We need: PD predictions, conformal intervals, loan amounts, interest rates, and grade info.

If NB03/NB04 artifacts are not available, we train a quick model inline as fallback.

In [None]:
# Try to load existing artifacts from NB03/NB04
try:
    # Load conformal intervals
    intervals_df = pd.read_parquet(DATA_DIR / "conformal_intervals_mondrian.parquet")
    logger.info(f"Loaded conformal intervals: {intervals_df.shape}")
    has_intervals = True
except FileNotFoundError:
    logger.warning(
        "conformal_intervals_mondrian.parquet not found — generating synthetic intervals"
    )
    has_intervals = False

# Load test data for portfolio candidates
try:
    df_test = pd.read_parquet(DATA_DIR / "test_fe.parquet")
except FileNotFoundError:
    df_test = pd.read_parquet(DATA_DIR / "loan_master.parquet")

logger.info(f"Portfolio candidates: {df_test.shape}")

# Use a manageable sample for optimization
PORTFOLIO_SIZE = 5_000
df_portfolio = df_test.sample(
    n=min(PORTFOLIO_SIZE, len(df_test)), random_state=RANDOM_STATE
).reset_index(drop=True)

if has_intervals and len(intervals_df) >= len(df_portfolio):
    # Map column names: conformal_intervals_mondrian.parquet uses y_pred/pd_low_90/pd_high_90
    col_point = "y_pred" if "y_pred" in intervals_df.columns else "pd_point"
    col_low = "pd_low_90" if "pd_low_90" in intervals_df.columns else "pd_low"
    col_high = "pd_high_90" if "pd_high_90" in intervals_df.columns else "pd_high"

    # Sample from intervals to match portfolio
    intervals_sample = intervals_df.sample(n=PORTFOLIO_SIZE, random_state=RANDOM_STATE).reset_index(
        drop=True
    )
    pd_point = intervals_sample[col_point].values
    pd_low = intervals_sample[col_low].values
    pd_high = intervals_sample[col_high].values
    logger.info(f"Using real conformal intervals (cols: {col_point}, {col_low}, {col_high})")
else:
    # Generate from quick CatBoost model
    from catboost import CatBoostClassifier

    logger.info("Training quick CatBoost for PD predictions...")

    df_train = pd.read_parquet(DATA_DIR / "train_fe.parquet")
    feature_config = pickle.load(open(DATA_DIR / "feature_config.pkl", "rb"))
    features = feature_config["CATBOOST_FEATURES"]
    cat_features = feature_config["CATEGORICAL_FEATURES"] + feature_config.get(
        "INTERACTION_FEATURES", []
    )
    cat_features = [c for c in cat_features if c in features]

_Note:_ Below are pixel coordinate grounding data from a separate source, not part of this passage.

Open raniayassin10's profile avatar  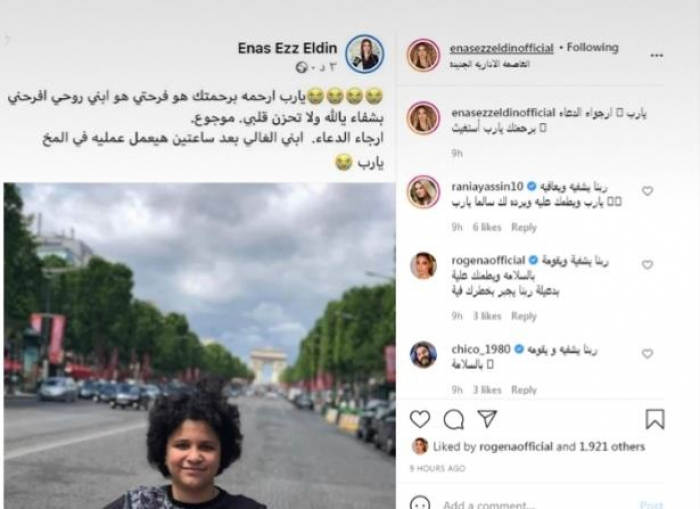(x=423, y=192)
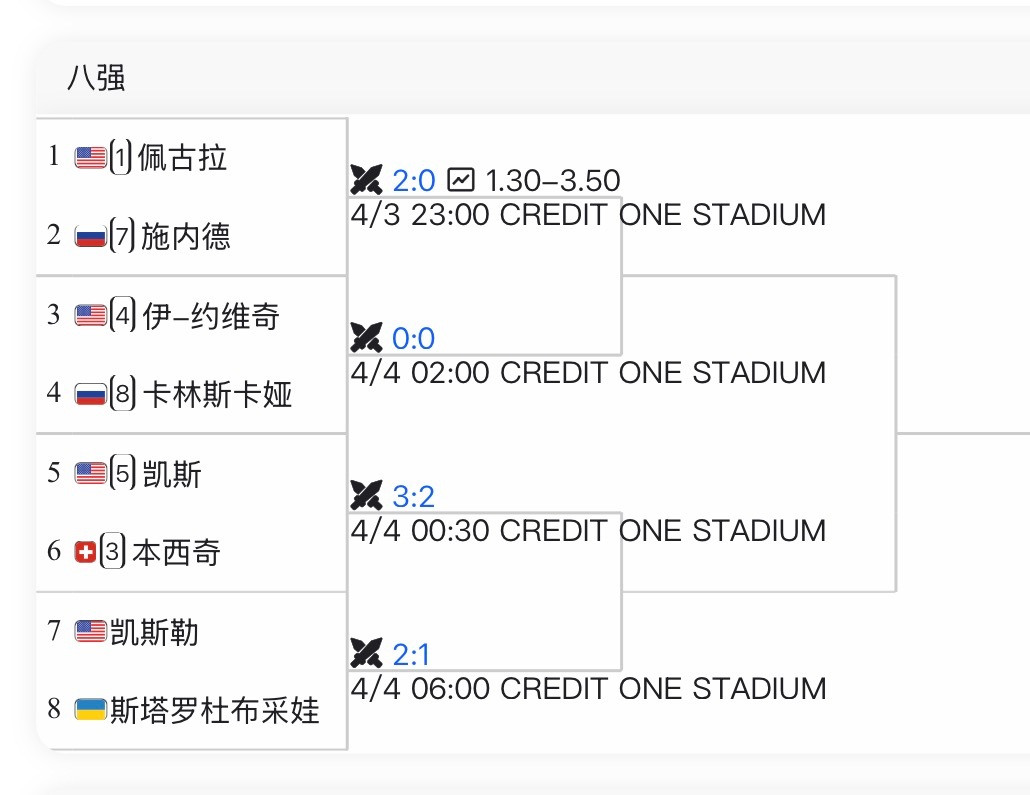Viewport: 1030px width, 795px height.
Task: Click the 八强 section header
Action: coord(96,78)
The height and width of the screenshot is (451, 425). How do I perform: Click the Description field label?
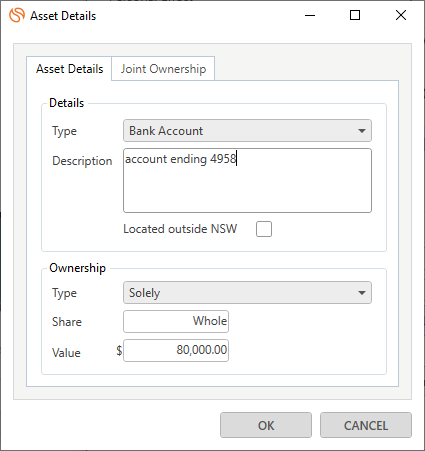82,161
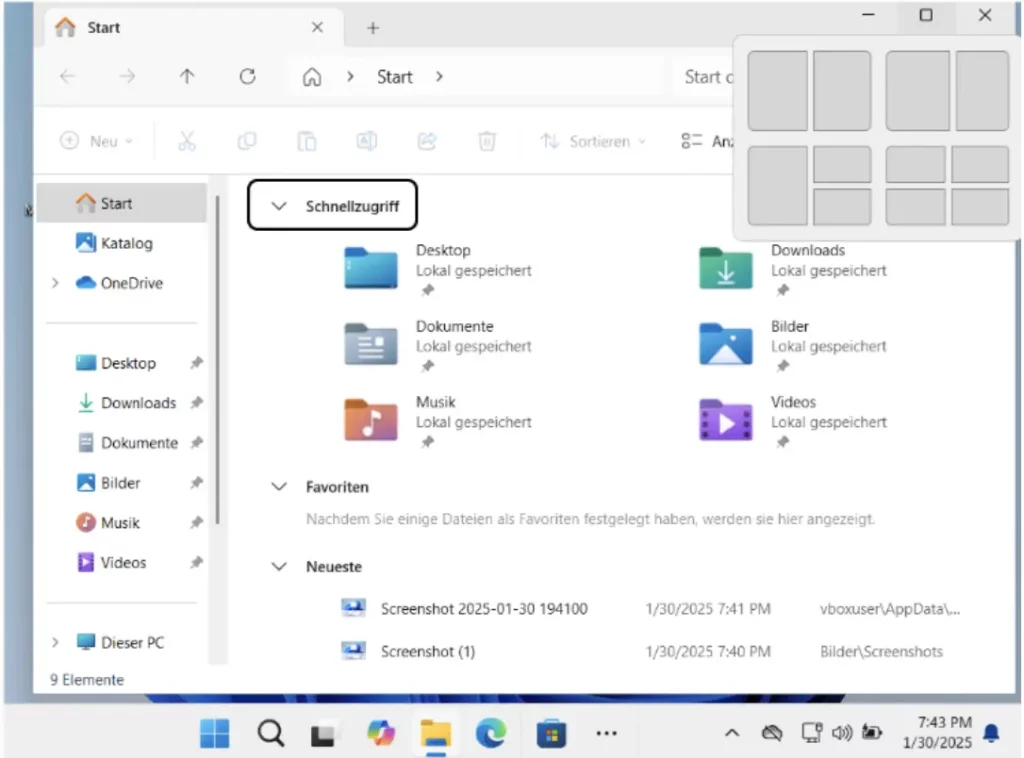Expand OneDrive in the sidebar

pos(56,284)
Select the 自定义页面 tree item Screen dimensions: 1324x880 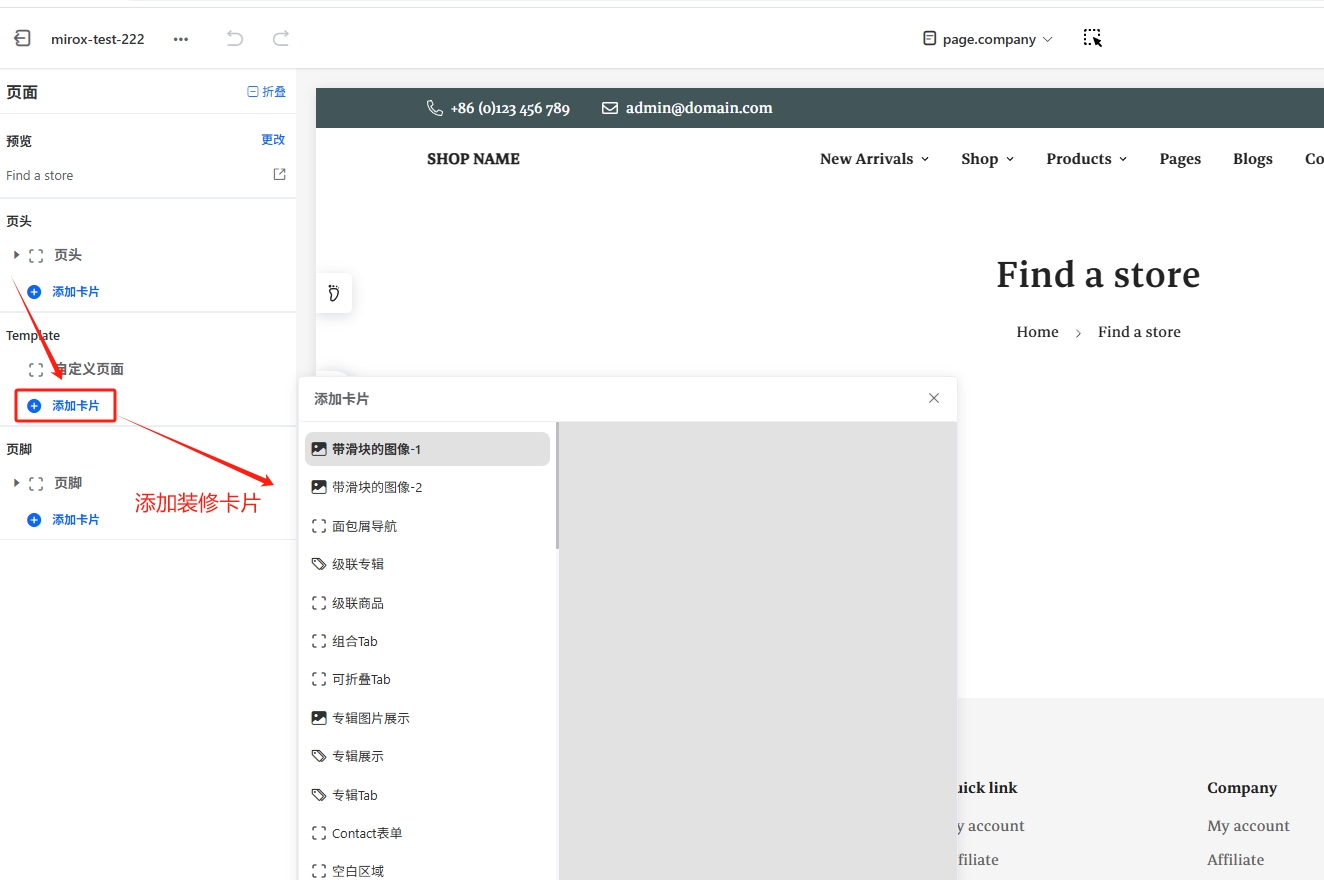(x=88, y=369)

    for col in cat_features:
        df_train[col] = df_train[col].astype(str)
        df_portfolio[col] = df_portfolio[col].astype(str)

    model = CatBoostClassifier(
        iterations=300, depth=6, eval_metric="Logloss", random_seed=42, verbose=0
    )
    model.fit(df_train[features], df_train["default_flag"], cat_features=cat_features)
    pd_point = model.predict_proba(df_portfolio[features])[:, 1]

    # Simulate conformal intervals (symmetric around point, ~10% coverage width)
    width = np.random.uniform(0.05, 0.20, len(pd_point))
    pd_low = np.maximum(pd_point - width / 2, 0.001)
    pd_high = np.minimum(pd_point + width / 2, 0.999)
    logger.info("Generated PD predictions + simulated conformal intervals")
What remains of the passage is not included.